--- Source material Enclosed Below ---

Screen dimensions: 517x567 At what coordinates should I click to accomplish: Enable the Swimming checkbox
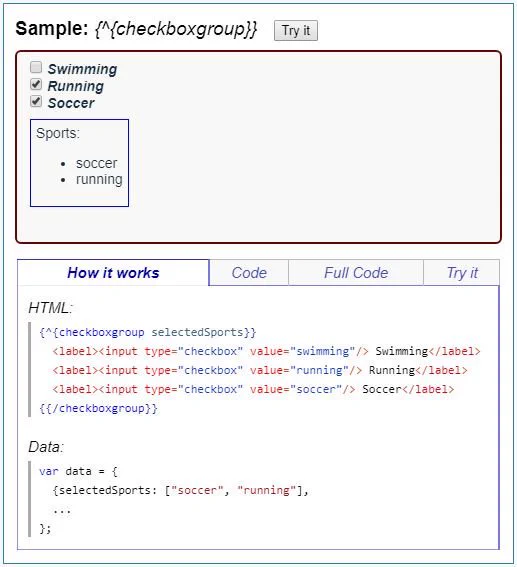point(36,67)
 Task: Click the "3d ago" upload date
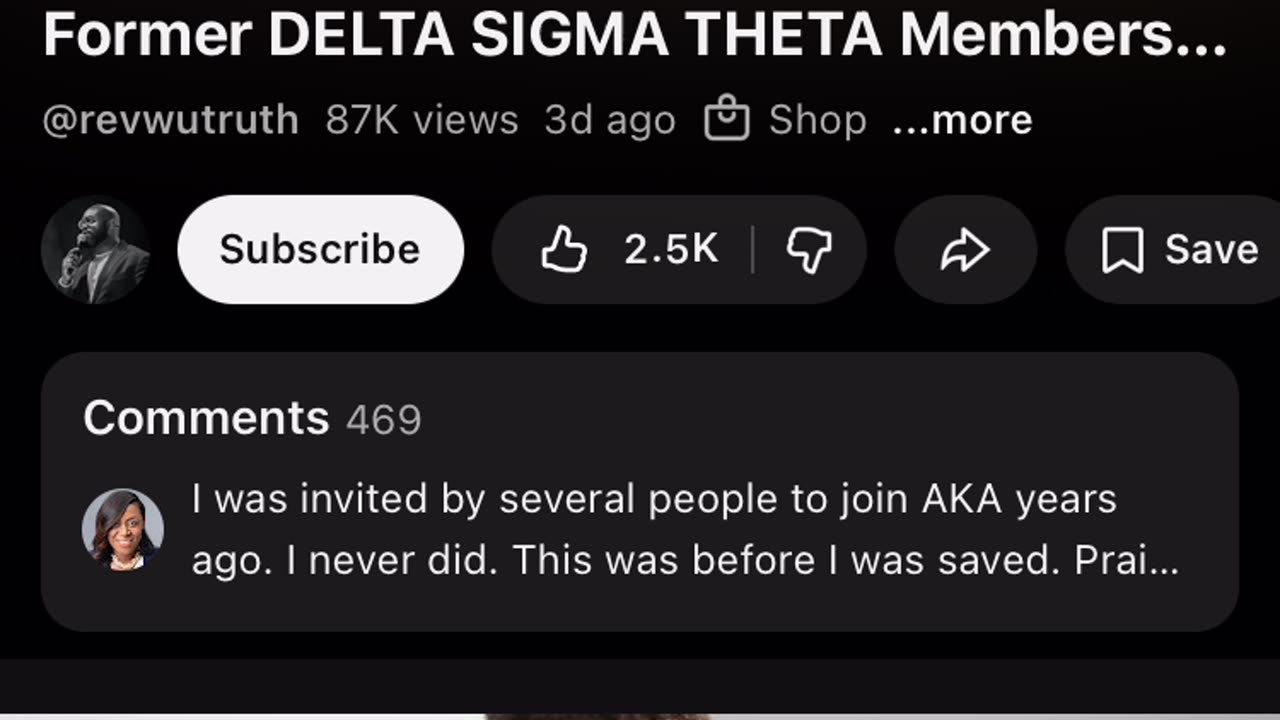pyautogui.click(x=610, y=120)
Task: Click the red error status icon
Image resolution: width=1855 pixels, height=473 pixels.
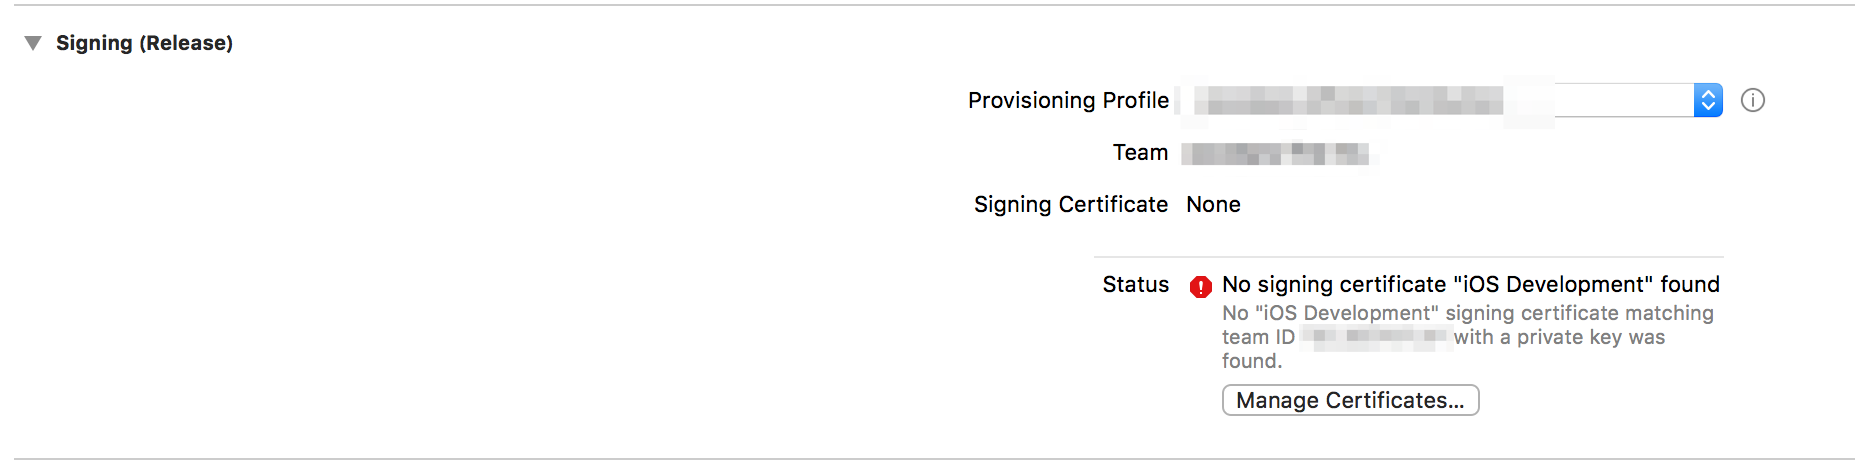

--- End of Enclosed Source material ---

What is needed: An exact copy of the entries above, with no pictures, is the required answer.

Answer to the problem:
Screen dimensions: 517x567 At what coordinates should I click to accomplish: Enable the Swimming checkbox
point(36,67)
 Task: Click the "3d ago" upload date
pyautogui.click(x=610, y=120)
Task: Click the red error status icon
Image resolution: width=1855 pixels, height=473 pixels.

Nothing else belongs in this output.